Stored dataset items
--- START ---
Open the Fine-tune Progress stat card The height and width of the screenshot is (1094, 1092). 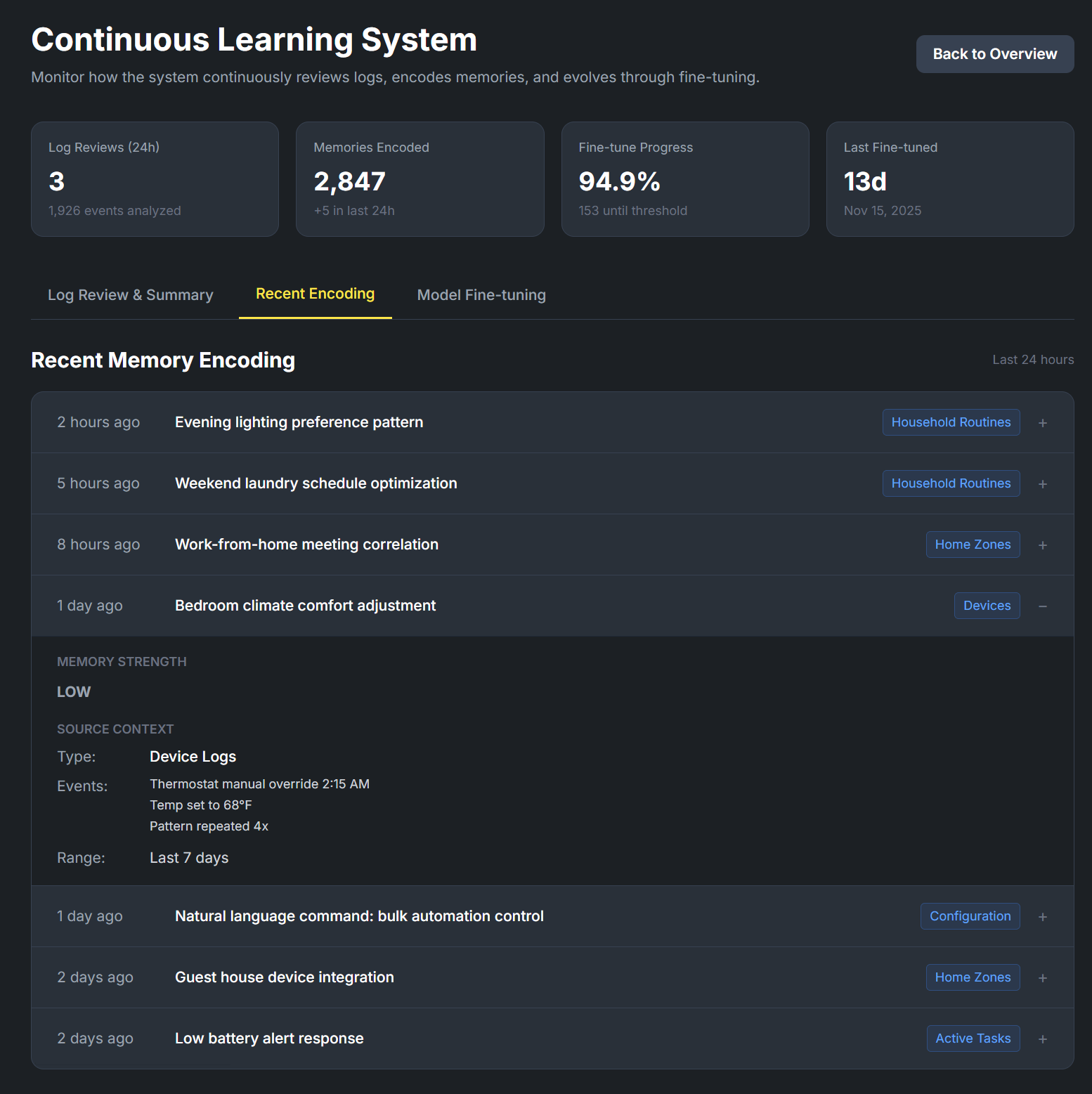(684, 179)
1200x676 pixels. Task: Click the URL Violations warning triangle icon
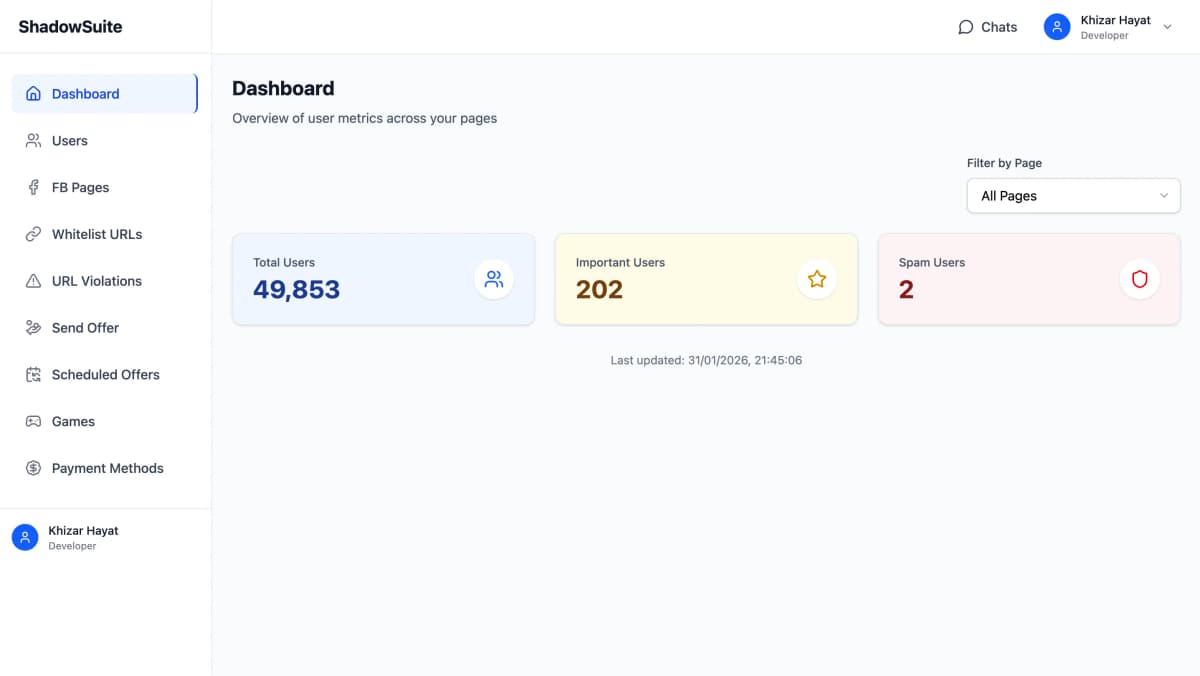[33, 281]
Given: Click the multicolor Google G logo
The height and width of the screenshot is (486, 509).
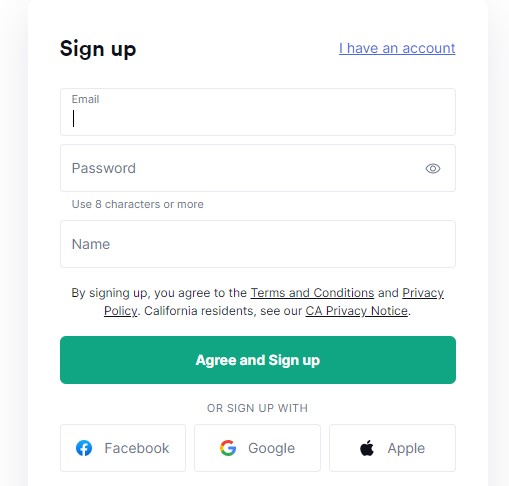Looking at the screenshot, I should coord(228,448).
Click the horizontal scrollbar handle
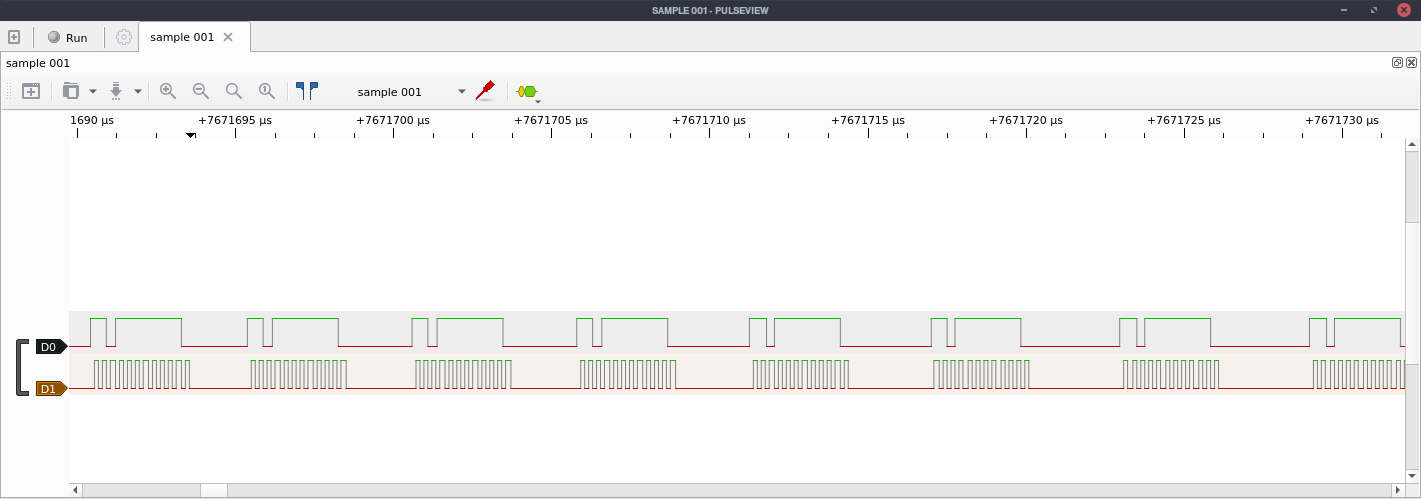This screenshot has width=1421, height=499. pyautogui.click(x=213, y=490)
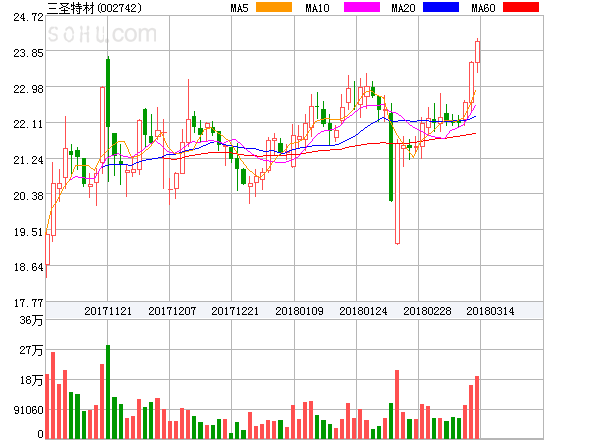Click the last candlestick at the chart's right

[x=478, y=51]
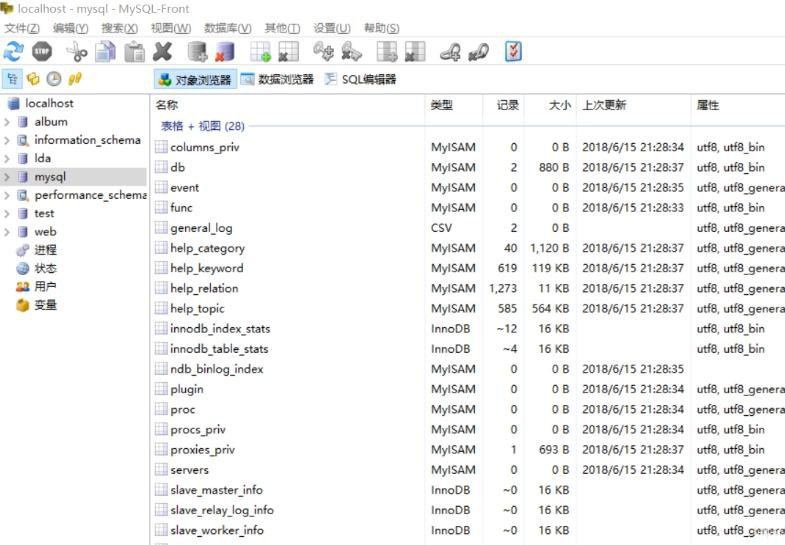Select the 用户 item in sidebar
Screen dimensions: 785x545
[45, 287]
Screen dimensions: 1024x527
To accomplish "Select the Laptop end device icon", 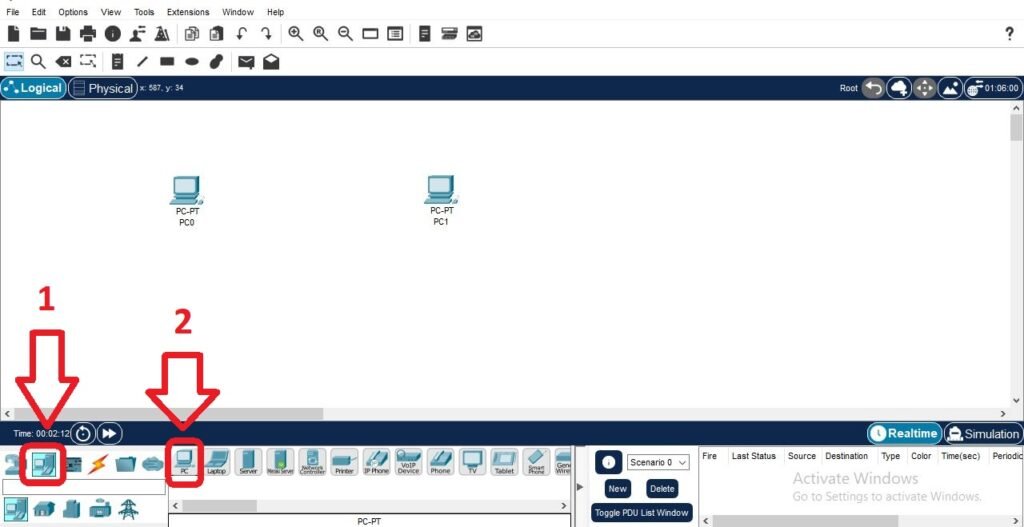I will 216,461.
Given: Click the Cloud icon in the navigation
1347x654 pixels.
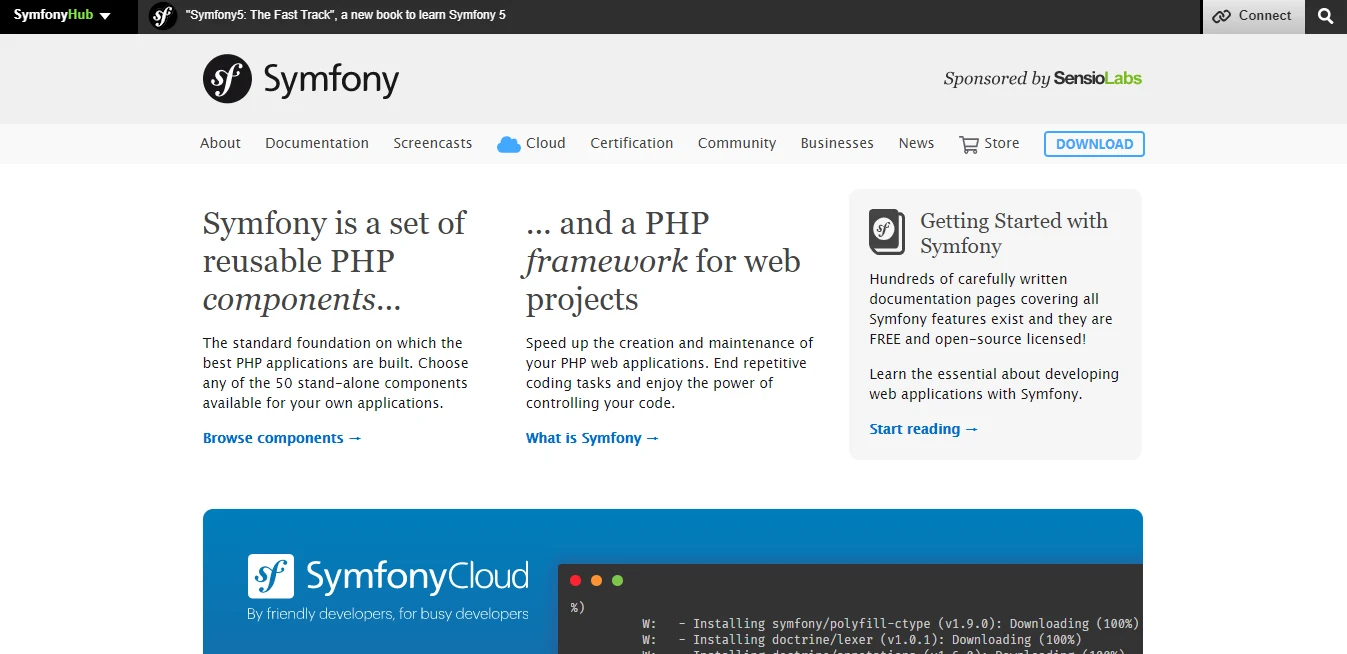Looking at the screenshot, I should pyautogui.click(x=508, y=143).
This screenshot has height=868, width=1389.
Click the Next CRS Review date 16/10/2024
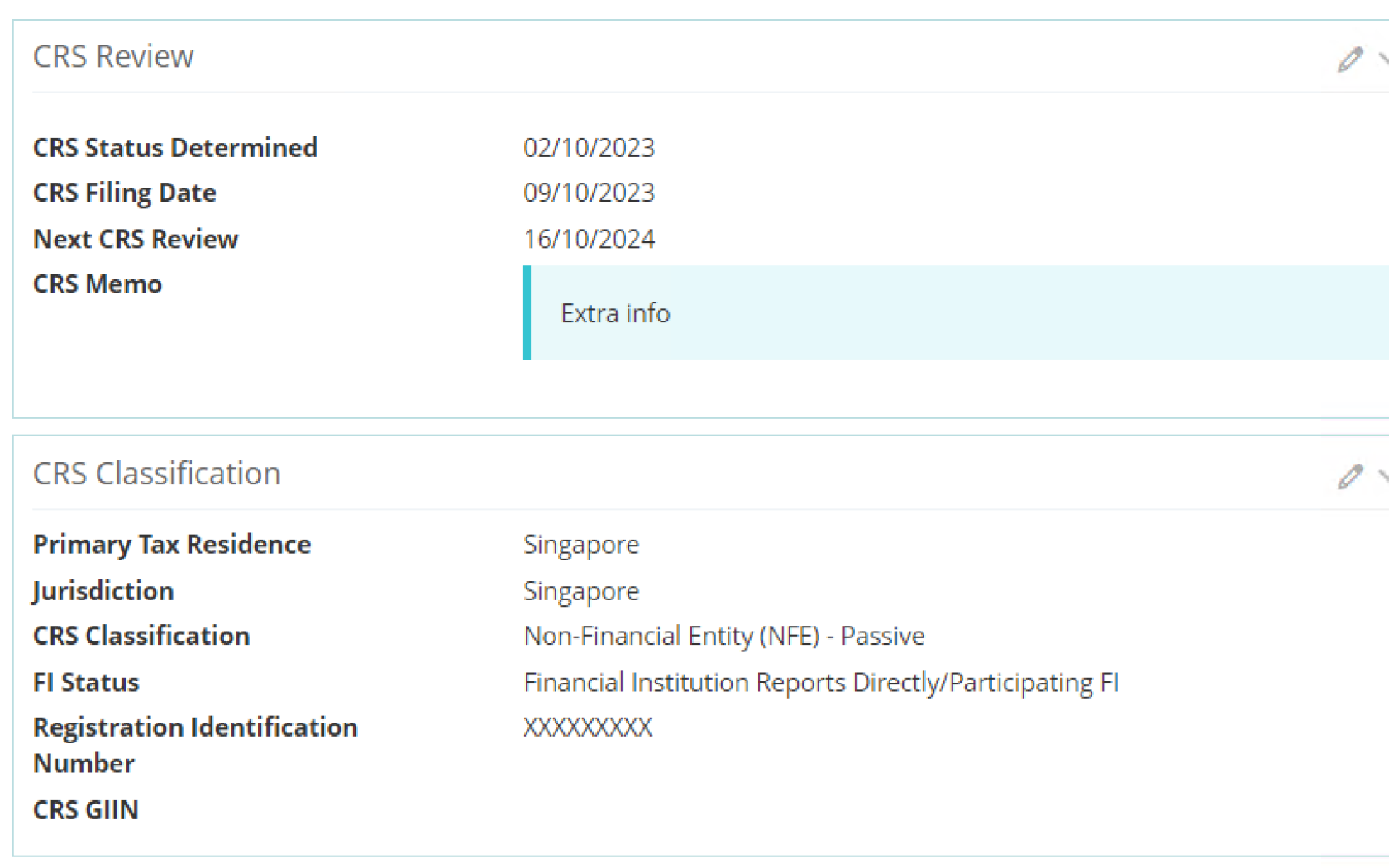point(589,239)
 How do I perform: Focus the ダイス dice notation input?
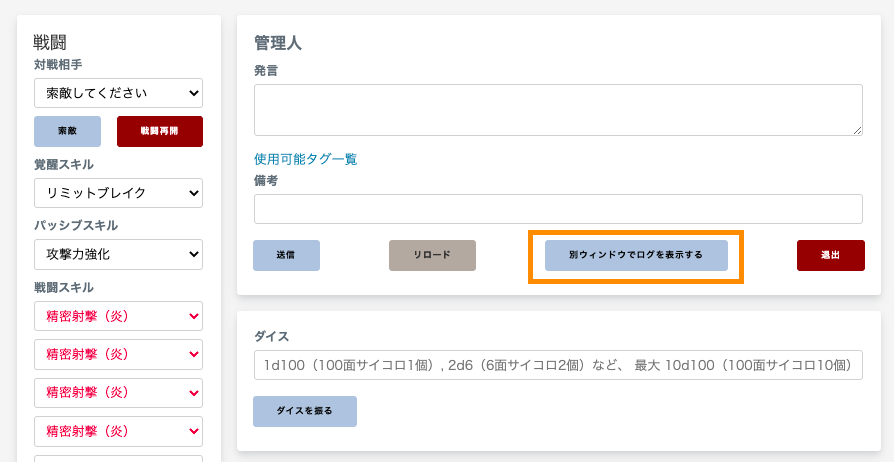(558, 365)
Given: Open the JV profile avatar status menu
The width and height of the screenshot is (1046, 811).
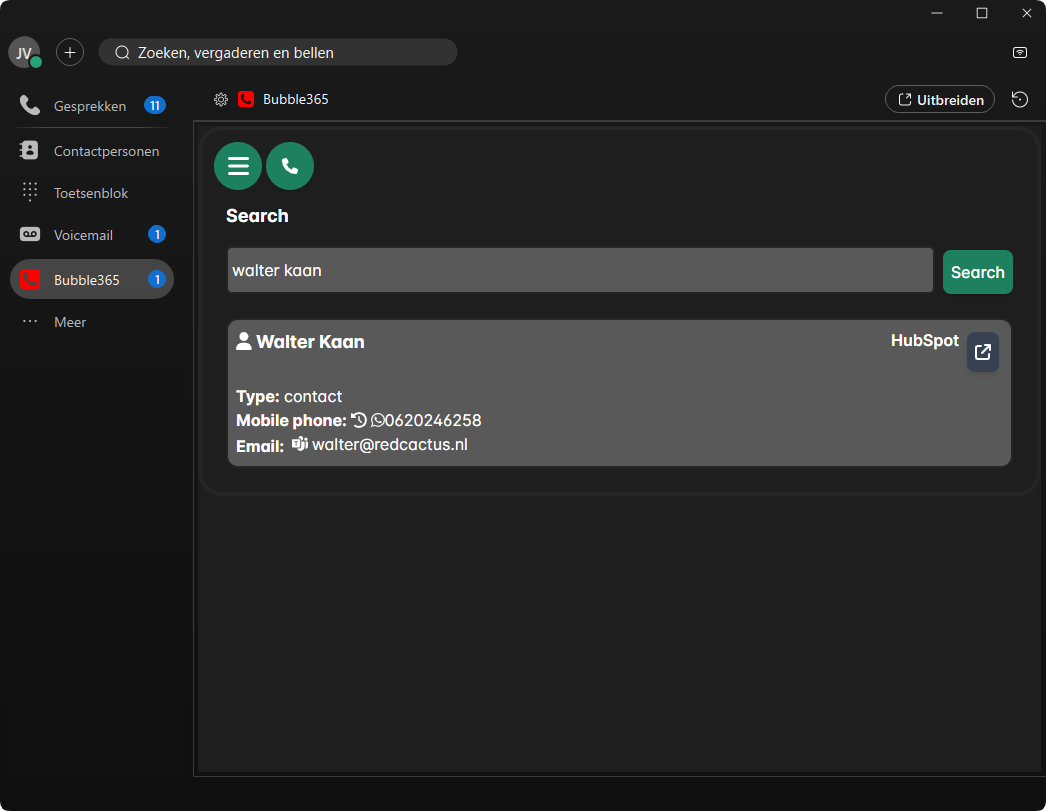Looking at the screenshot, I should click(x=24, y=53).
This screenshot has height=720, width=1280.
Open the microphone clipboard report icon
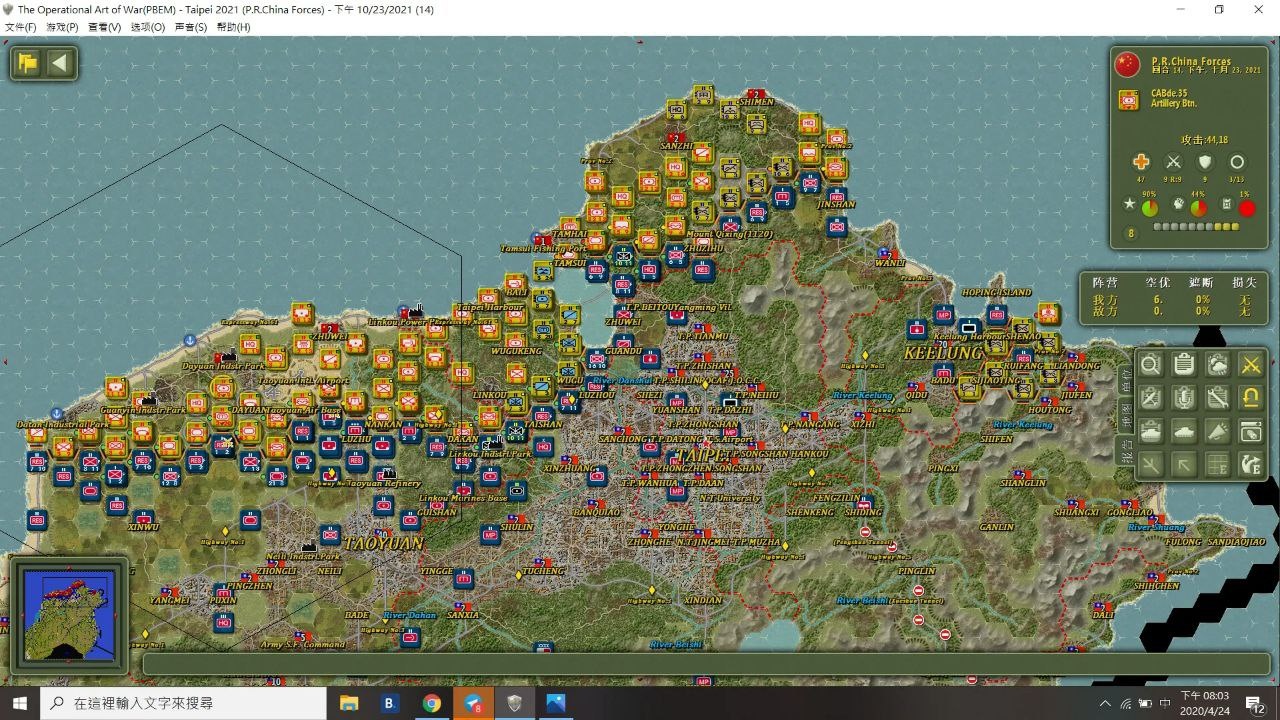pos(1184,398)
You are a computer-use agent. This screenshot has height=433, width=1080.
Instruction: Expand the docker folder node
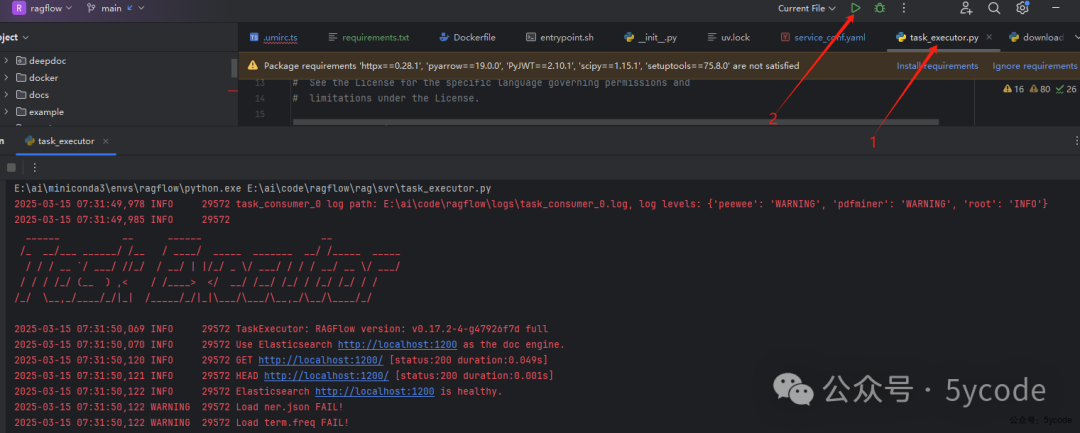[x=7, y=77]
--- END ---
From the data above, work out how many lines hold "Given". Answer with the number alone.

3